▶ _Input rows_:
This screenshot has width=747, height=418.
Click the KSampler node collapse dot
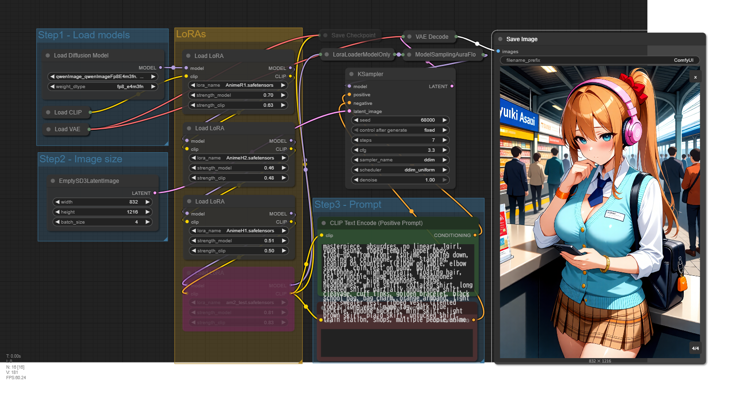(x=351, y=74)
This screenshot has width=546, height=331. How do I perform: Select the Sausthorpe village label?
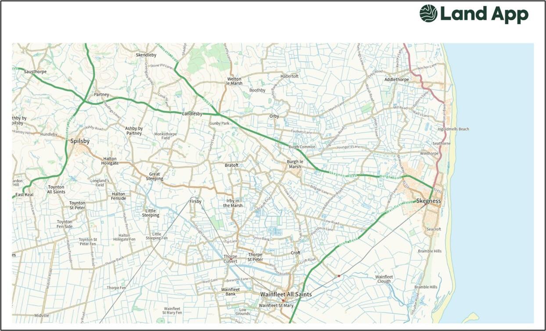pyautogui.click(x=36, y=71)
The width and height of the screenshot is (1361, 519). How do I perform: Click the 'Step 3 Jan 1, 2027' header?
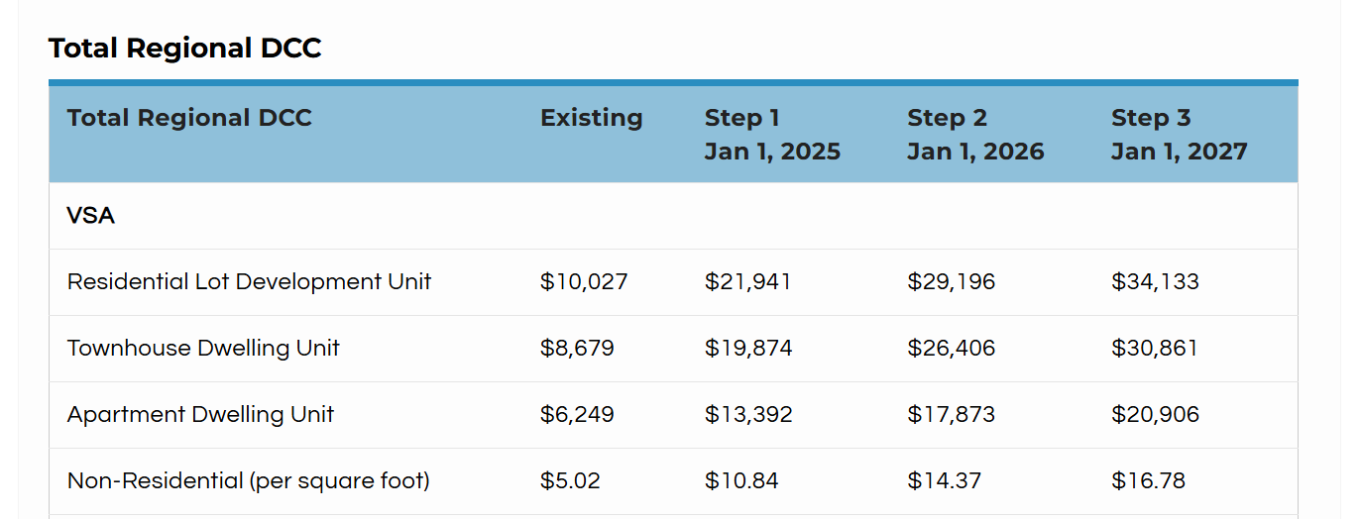pos(1179,135)
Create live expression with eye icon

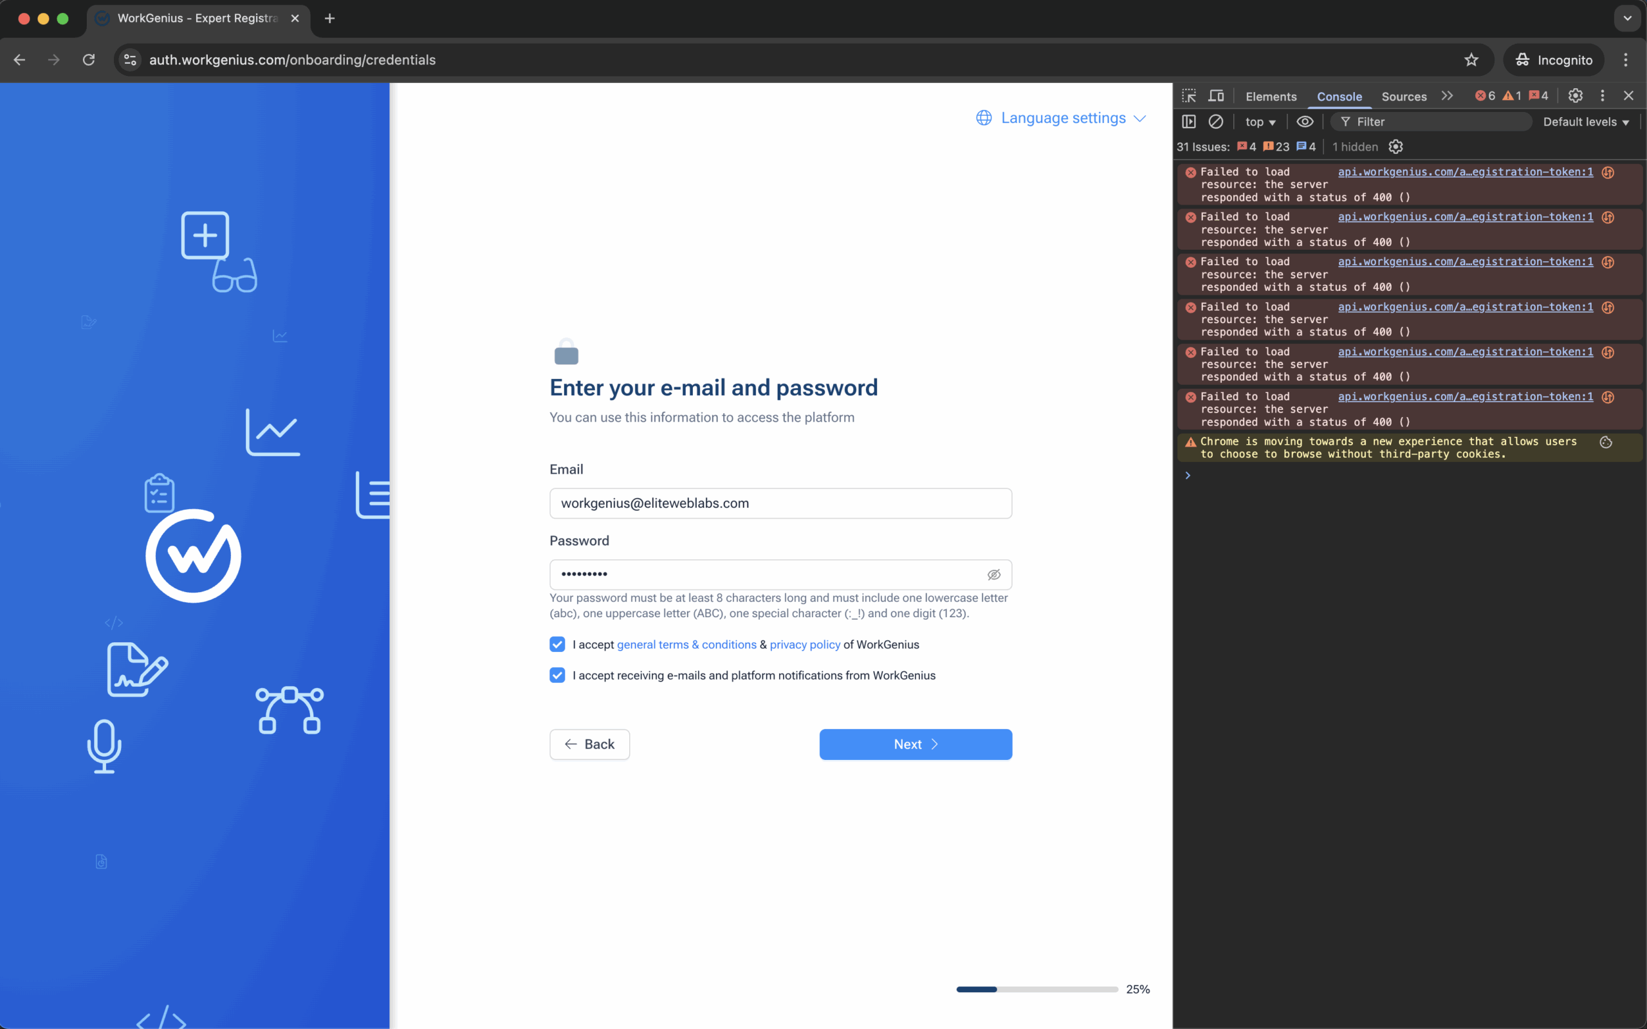coord(1304,122)
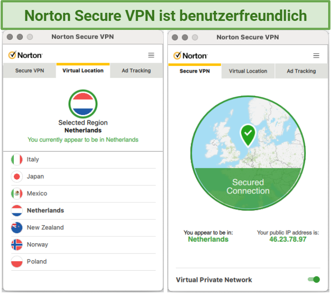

▶ _Task description_: Write out every line of the material above word for word, leaving out the pictures.

▶ _Task output_:
This screenshot has width=747, height=418.
Click the KSampler node collapse dot
(x=351, y=74)
This screenshot has width=546, height=331. How do I perform: Select the Sausthorpe village label?
pyautogui.click(x=36, y=71)
The width and height of the screenshot is (1361, 519). How do I perform: Click the 'Step 3 Jan 1, 2027' header?
pos(1179,135)
Create live expression with eye icon

coord(1304,122)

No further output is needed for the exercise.